圖1示出本發明實施例提供的量子點藍紫光源的製備方法,包括:
步驟101,在雷射器靶臺上設置待燒蝕的黑磷塊體和正己烷溶劑的混合物,其中,所述黑磷塊體沒入所述正己烷溶劑中。
可以使用燒杯等器皿承載正己烷溶劑,黑磷塊體沒入所述正己烷溶劑中,距離正己烷溶劑的液面0.5cm-1.0cm,這樣,一方面可以保證在擊中黑磷塊體之前,雷射的能量不會因為穿透正己烷溶劑而損失過多;另一方面,還可以保證雷射燒蝕黑磷塊體的產物位於正己烷溶劑中,而不會脫離正己烷溶劑進入空氣中,避免了由於與空氣作用而可能產生的汙染。
步驟102,控制雷射器發射雷射,利用所述雷射穿過所述正己烷溶劑的液面對所述黑磷塊體進行燒蝕,經過第一預設時間後,取出剩餘的所述黑磷塊體,得到黑磷烯量子點與正己烷混合液體。
本發明實施例使用的雷射器是Nd:YAG(釔鋁石榴石晶體)雷射器,容易理解,本領域普通技術人員也可能使用其他雷射器得到與本發明相同或相似的結果。本發明實施例中使用的Nd:YAG雷射器僅是示例而不用於限定雷射器的種類。

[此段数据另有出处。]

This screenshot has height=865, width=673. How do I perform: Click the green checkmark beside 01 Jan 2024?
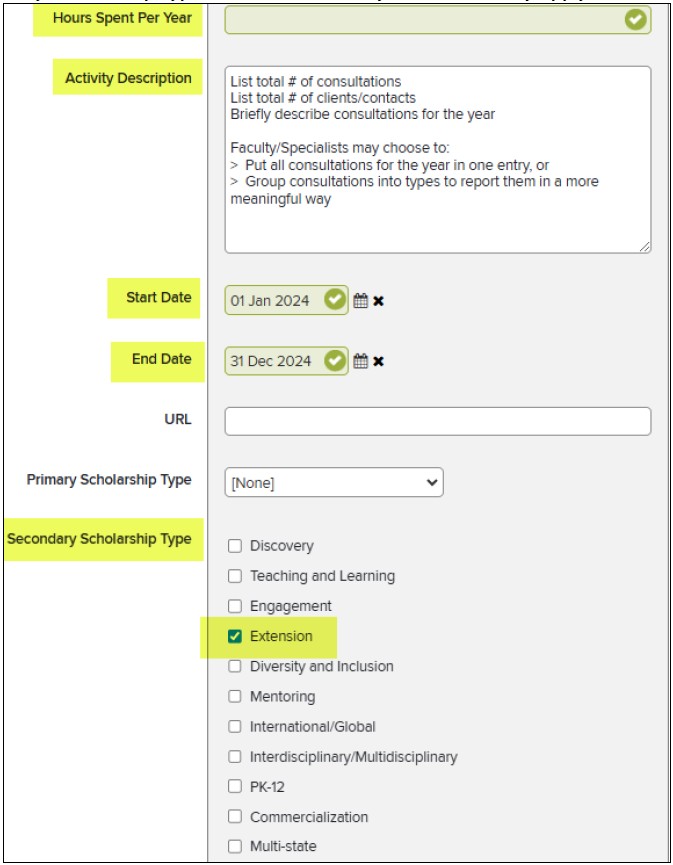[334, 301]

本發明實施例中使用的Nd:YAG雷射器的波長為1064nm。容易理解,1064nm僅是示例,而不用於限定雷射的波長。本領域技術人員使用其他波長(例如532nm)的雷射也有可能得到與本發明相同或相似的結果。
第一預設時間為5分鐘-60分鐘,優選的,為20分鐘。第一預設時間內,Nd:YAG雷射器的雷射的頻率為5Hz,能量為30mJ每脈衝,脈寬為6ns。

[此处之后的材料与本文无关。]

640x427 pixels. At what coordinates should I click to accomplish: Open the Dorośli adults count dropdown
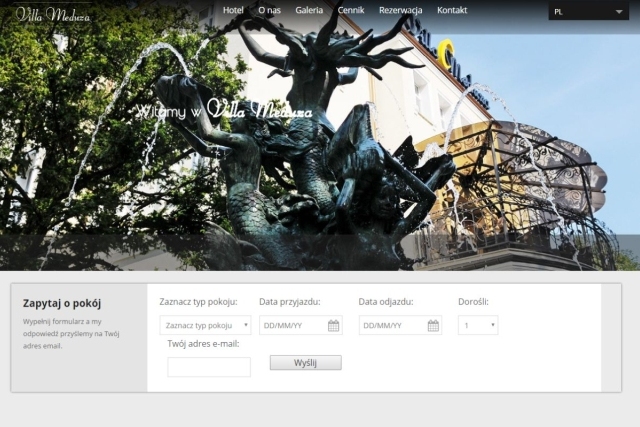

步驟103,利用所述雷射對所述混合液體進行輻射,經過第二預設時間後停止輻射。
本步驟中,採用的器皿需要使得混合液體具有足夠深度,避免雷射穿透混合液體擊中器皿壁產生汙染。例如,可以使用試管作為本步驟中容納混合液體的器皿。
第二預設時間為5分鐘-120分鐘,優選的為30分鐘。在第二預設時間內,雷射的頻率為10Hz,能量為20mJ每脈衝,脈寬為6ns。
步驟104,對所述輻射處理後的黑磷烯量子點與正己烷混合液體進行發光檢測,如果所述混合液體具有在藍紫光區域的穩定的發光波峰,則確定製備得到可用作藍紫光源的黑磷烯量子點與正己烷混合液體。
圖2示出輻射處理後的黑磷烯量子點液體的發光圖,其中橫坐標是發射光的波長,縱坐標是強度。分別用波長為320nm,340nm,360nm和380nm的激發光對黑磷烯量子點液體進行激發,在發光圖中可以明顯得看到A、B、C三個發光峰,分別位於401nm、423nm和450nm處,發光峰位於藍紫光區域。而且,隨著激發光的波長的增加,黑磷烯量子點的發光峰位並沒有出現紅移現象,發光峰位比較穩定。現有技術中對石墨烯、二硫化鉬等其它半導體量子點進行發光檢測時,這些半導體量子點的發光波峰的位置隨著激發波長的增大而發生紅移。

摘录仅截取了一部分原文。